The output should match the data below line for line.

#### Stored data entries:

------------

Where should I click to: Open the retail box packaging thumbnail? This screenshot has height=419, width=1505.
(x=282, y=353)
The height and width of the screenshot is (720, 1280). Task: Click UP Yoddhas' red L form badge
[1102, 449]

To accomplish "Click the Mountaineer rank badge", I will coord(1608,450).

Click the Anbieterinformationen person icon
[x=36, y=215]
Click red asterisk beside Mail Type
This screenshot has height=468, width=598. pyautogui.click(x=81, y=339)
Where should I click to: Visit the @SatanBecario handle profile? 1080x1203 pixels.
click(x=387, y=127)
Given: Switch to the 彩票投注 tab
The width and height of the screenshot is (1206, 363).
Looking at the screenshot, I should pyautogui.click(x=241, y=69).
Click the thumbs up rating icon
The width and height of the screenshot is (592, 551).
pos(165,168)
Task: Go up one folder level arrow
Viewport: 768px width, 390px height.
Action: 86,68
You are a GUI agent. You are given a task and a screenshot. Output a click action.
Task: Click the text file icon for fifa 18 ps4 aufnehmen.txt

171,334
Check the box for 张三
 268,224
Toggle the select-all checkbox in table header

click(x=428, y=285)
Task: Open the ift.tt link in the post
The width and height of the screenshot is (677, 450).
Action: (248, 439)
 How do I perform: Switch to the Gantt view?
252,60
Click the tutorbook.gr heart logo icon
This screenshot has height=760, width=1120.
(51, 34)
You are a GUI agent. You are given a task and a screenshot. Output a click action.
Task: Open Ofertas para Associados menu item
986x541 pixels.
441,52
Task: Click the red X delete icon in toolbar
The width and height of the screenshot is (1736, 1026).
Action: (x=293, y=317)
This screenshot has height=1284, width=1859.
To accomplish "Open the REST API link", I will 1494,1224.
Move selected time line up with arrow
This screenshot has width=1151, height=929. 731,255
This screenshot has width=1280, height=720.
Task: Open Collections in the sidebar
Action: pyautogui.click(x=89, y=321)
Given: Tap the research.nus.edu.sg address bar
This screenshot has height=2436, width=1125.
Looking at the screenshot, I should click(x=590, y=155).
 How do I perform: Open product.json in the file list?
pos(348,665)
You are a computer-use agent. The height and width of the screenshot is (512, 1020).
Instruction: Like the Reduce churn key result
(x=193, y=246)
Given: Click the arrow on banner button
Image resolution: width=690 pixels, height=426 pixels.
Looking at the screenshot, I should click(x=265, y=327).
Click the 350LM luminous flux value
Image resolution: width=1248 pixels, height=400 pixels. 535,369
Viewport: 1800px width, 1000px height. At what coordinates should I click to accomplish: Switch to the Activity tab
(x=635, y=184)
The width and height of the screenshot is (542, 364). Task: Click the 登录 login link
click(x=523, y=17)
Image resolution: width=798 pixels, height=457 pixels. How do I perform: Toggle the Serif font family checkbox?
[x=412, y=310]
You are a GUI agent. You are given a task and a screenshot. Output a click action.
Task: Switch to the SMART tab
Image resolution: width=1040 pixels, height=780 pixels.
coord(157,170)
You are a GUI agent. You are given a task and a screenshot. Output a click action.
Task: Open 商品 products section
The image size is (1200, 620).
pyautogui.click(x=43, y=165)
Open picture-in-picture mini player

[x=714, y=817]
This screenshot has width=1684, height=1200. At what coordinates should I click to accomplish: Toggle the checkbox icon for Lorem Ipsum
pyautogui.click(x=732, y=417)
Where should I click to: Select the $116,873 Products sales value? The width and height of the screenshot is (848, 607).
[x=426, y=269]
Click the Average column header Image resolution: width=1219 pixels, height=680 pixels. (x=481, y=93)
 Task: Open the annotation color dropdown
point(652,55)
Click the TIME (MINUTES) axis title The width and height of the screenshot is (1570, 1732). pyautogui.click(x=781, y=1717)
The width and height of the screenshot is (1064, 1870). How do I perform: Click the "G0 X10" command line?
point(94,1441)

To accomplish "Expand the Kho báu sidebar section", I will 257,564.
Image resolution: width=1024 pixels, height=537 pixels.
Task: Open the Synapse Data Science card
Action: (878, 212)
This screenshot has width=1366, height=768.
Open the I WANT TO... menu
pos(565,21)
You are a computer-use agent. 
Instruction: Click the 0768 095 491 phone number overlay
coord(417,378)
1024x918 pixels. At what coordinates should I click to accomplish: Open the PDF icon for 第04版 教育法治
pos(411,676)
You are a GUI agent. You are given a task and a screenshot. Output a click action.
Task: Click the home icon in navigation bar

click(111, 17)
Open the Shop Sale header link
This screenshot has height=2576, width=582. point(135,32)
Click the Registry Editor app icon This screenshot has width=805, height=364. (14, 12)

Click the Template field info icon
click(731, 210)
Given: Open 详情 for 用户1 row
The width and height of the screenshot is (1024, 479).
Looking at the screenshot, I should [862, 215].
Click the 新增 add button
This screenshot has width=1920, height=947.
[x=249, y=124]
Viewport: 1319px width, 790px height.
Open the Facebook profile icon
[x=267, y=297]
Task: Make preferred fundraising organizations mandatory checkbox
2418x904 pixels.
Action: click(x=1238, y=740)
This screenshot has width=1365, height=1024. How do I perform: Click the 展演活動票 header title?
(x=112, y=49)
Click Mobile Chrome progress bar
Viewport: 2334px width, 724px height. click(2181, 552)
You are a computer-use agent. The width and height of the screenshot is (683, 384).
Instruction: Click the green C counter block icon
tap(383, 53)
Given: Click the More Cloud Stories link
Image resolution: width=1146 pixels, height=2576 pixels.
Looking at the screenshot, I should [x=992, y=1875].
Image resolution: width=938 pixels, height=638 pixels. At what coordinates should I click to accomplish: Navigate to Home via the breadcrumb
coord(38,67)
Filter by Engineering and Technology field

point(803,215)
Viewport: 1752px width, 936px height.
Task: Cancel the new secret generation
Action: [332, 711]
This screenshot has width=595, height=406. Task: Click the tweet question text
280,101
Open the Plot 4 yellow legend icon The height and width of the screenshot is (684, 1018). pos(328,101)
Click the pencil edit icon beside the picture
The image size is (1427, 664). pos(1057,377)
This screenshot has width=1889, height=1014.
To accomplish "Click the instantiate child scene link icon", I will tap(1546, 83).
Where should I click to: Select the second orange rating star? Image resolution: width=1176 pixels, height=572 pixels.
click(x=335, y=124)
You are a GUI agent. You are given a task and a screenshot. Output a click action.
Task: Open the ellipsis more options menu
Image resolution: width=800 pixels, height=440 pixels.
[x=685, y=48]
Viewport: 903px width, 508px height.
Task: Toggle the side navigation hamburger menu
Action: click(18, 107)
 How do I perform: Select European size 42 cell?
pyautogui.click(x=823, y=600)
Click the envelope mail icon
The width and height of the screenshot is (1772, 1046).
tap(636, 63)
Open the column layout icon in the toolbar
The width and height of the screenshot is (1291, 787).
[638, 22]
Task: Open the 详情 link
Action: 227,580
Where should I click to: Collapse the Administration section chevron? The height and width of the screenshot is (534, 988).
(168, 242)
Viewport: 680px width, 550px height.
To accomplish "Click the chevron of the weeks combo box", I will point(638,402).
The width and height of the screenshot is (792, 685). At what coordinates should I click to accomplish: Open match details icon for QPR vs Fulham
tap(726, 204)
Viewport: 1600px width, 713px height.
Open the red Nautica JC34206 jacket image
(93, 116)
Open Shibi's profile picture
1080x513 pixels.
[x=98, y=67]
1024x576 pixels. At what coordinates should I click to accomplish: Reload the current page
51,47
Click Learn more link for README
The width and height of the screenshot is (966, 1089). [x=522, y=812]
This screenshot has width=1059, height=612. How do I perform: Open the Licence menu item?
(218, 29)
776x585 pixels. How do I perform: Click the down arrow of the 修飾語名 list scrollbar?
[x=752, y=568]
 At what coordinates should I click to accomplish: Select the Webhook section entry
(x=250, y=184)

------------

#### Your response:
Where should I click to: Open the retail box packaging thumbnail? This screenshot has height=419, width=1505.
(x=282, y=353)
The height and width of the screenshot is (720, 1280). Task: Click UP Yoddhas' red L form badge
[1102, 449]

To accomplish "Click the Mountaineer rank badge", I will coord(1608,450).

Click the Anbieterinformationen person icon
[x=36, y=215]
Click red asterisk beside Mail Type
This screenshot has height=468, width=598. pyautogui.click(x=81, y=339)
Where should I click to: Visit the @SatanBecario handle profile? 1080x1203 pixels.
click(x=387, y=127)
Given: Switch to the 彩票投注 tab
The width and height of the screenshot is (1206, 363).
Looking at the screenshot, I should pyautogui.click(x=241, y=69).
Click the thumbs up rating icon
The width and height of the screenshot is (592, 551).
pos(165,168)
Task: Go up one folder level arrow
Viewport: 768px width, 390px height.
Action: 86,68
You are a GUI agent. You are given a task and a screenshot. Output a click action.
Task: Click the text file icon for fifa 18 ps4 aufnehmen.txt

171,334
Check the box for 张三
 268,224
Toggle the select-all checkbox in table header

click(x=428, y=285)
Task: Open the ift.tt link in the post
The width and height of the screenshot is (677, 450).
Action: (248, 439)
 How do I perform: Switch to the Gantt view?
252,60
Click the tutorbook.gr heart logo icon
This screenshot has height=760, width=1120.
(51, 34)
You are a GUI agent. You are given a task and a screenshot. Output a click action.
Task: Open Ofertas para Associados menu item
986x541 pixels.
441,52
Task: Click the red X delete icon in toolbar
The width and height of the screenshot is (1736, 1026).
Action: (x=293, y=317)
This screenshot has height=1284, width=1859.
To accomplish "Open the REST API link", I will 1494,1224.
Move selected time line up with arrow
This screenshot has width=1151, height=929. 731,255
This screenshot has width=1280, height=720.
Task: Open Collections in the sidebar
Action: pyautogui.click(x=89, y=321)
Given: Tap the research.nus.edu.sg address bar
This screenshot has height=2436, width=1125.
Looking at the screenshot, I should click(x=590, y=155).
 How do I perform: Open product.json in the file list?
pos(348,665)
You are a computer-use agent. The height and width of the screenshot is (512, 1020).
Instruction: Like the Reduce churn key result
(x=193, y=246)
Given: Click the arrow on banner button
Image resolution: width=690 pixels, height=426 pixels.
Looking at the screenshot, I should click(x=265, y=327).
Click the 350LM luminous flux value
Image resolution: width=1248 pixels, height=400 pixels. 535,369
Viewport: 1800px width, 1000px height. At what coordinates should I click to accomplish: Switch to the Activity tab
(x=635, y=184)
The width and height of the screenshot is (542, 364). Task: Click the 登录 login link
click(x=523, y=17)
Image resolution: width=798 pixels, height=457 pixels. How do I perform: Toggle the Serif font family checkbox?
[x=412, y=310]
You are a GUI agent. You are given a task and a screenshot. Output a click action.
Task: Switch to the SMART tab
Image resolution: width=1040 pixels, height=780 pixels.
coord(157,170)
You are a GUI agent. You are given a task and a screenshot. Output a click action.
Task: Open 商品 products section
The image size is (1200, 620).
pyautogui.click(x=43, y=165)
Open picture-in-picture mini player

[x=714, y=817]
This screenshot has width=1684, height=1200. At what coordinates should I click to accomplish: Toggle the checkbox icon for Lorem Ipsum
pyautogui.click(x=732, y=417)
Where should I click to: Select the $116,873 Products sales value? The width and height of the screenshot is (848, 607).
[x=426, y=269]
Click the Average column header Image resolution: width=1219 pixels, height=680 pixels. (x=481, y=93)
 Task: Open the annotation color dropdown
point(652,55)
Click the TIME (MINUTES) axis title The width and height of the screenshot is (1570, 1732). pyautogui.click(x=781, y=1717)
The width and height of the screenshot is (1064, 1870). How do I perform: Click the "G0 X10" command line?
point(94,1441)

To accomplish "Expand the Kho báu sidebar section", I will 257,564.
Image resolution: width=1024 pixels, height=537 pixels.
Task: Open the Synapse Data Science card
Action: (878, 212)
This screenshot has width=1366, height=768.
Open the I WANT TO... menu
pos(565,21)
You are a computer-use agent. 
Instruction: Click the 0768 095 491 phone number overlay
coord(417,378)
1024x918 pixels. At what coordinates should I click to accomplish: Open the PDF icon for 第04版 教育法治
pos(411,676)
You are a GUI agent. You are given a task and a screenshot. Output a click action.
Task: Click the home icon in navigation bar

click(111, 17)
Open the Shop Sale header link
This screenshot has height=2576, width=582. point(135,32)
Click the Registry Editor app icon This screenshot has width=805, height=364. (14, 12)

Click the Template field info icon
click(731, 210)
Given: Open 详情 for 用户1 row
The width and height of the screenshot is (1024, 479).
Looking at the screenshot, I should [862, 215].
Click the 新增 add button
This screenshot has width=1920, height=947.
[x=249, y=124]
Viewport: 1319px width, 790px height.
Open the Facebook profile icon
[x=267, y=297]
Task: Make preferred fundraising organizations mandatory checkbox
2418x904 pixels.
Action: click(x=1238, y=740)
This screenshot has width=1365, height=1024. How do I perform: Click the 展演活動票 header title?
(x=112, y=49)
Click Mobile Chrome progress bar
Viewport: 2334px width, 724px height. click(2181, 552)
You are a computer-use agent. The width and height of the screenshot is (683, 384).
Instruction: Click the green C counter block icon
tap(383, 53)
Given: Click the More Cloud Stories link
Image resolution: width=1146 pixels, height=2576 pixels.
Looking at the screenshot, I should [x=992, y=1875].
Image resolution: width=938 pixels, height=638 pixels. At what coordinates should I click to accomplish: Navigate to Home via the breadcrumb
coord(38,67)
Filter by Engineering and Technology field

point(803,215)
Viewport: 1752px width, 936px height.
Task: Cancel the new secret generation
Action: [332, 711]
This screenshot has width=595, height=406. Task: Click the tweet question text
280,101
Open the Plot 4 yellow legend icon The height and width of the screenshot is (684, 1018). pos(328,101)
Click the pencil edit icon beside the picture
The image size is (1427, 664). pos(1057,377)
This screenshot has width=1889, height=1014.
To accomplish "Click the instantiate child scene link icon", I will tap(1546, 83).
Where should I click to: Select the second orange rating star? Image resolution: width=1176 pixels, height=572 pixels.
click(x=335, y=124)
You are a GUI agent. You are given a task and a screenshot. Output a click action.
Task: Open the ellipsis more options menu
Image resolution: width=800 pixels, height=440 pixels.
[x=685, y=48]
Viewport: 903px width, 508px height.
Task: Toggle the side navigation hamburger menu
Action: click(18, 107)
 How do I perform: Select European size 42 cell?
pyautogui.click(x=823, y=600)
Click the envelope mail icon
The width and height of the screenshot is (1772, 1046).
tap(636, 63)
Open the column layout icon in the toolbar
The width and height of the screenshot is (1291, 787).
[638, 22]
Task: Open the 详情 link
Action: 227,580
Where should I click to: Collapse the Administration section chevron? The height and width of the screenshot is (534, 988).
(168, 242)
Viewport: 680px width, 550px height.
To accomplish "Click the chevron of the weeks combo box", I will point(638,402).
The width and height of the screenshot is (792, 685). At what coordinates should I click to accomplish: Open match details icon for QPR vs Fulham
tap(726, 204)
Viewport: 1600px width, 713px height.
Open the red Nautica JC34206 jacket image
(93, 116)
Open Shibi's profile picture
1080x513 pixels.
[x=98, y=67]
1024x576 pixels. At what coordinates should I click to accomplish: Reload the current page
51,47
Click Learn more link for README
The width and height of the screenshot is (966, 1089). [x=522, y=812]
This screenshot has width=1059, height=612. How do I perform: Open the Licence menu item?
(218, 29)
776x585 pixels. How do I perform: Click the down arrow of the 修飾語名 list scrollbar?
[x=752, y=568]
 At what coordinates should I click to accomplish: Select the Webhook section entry
(x=250, y=184)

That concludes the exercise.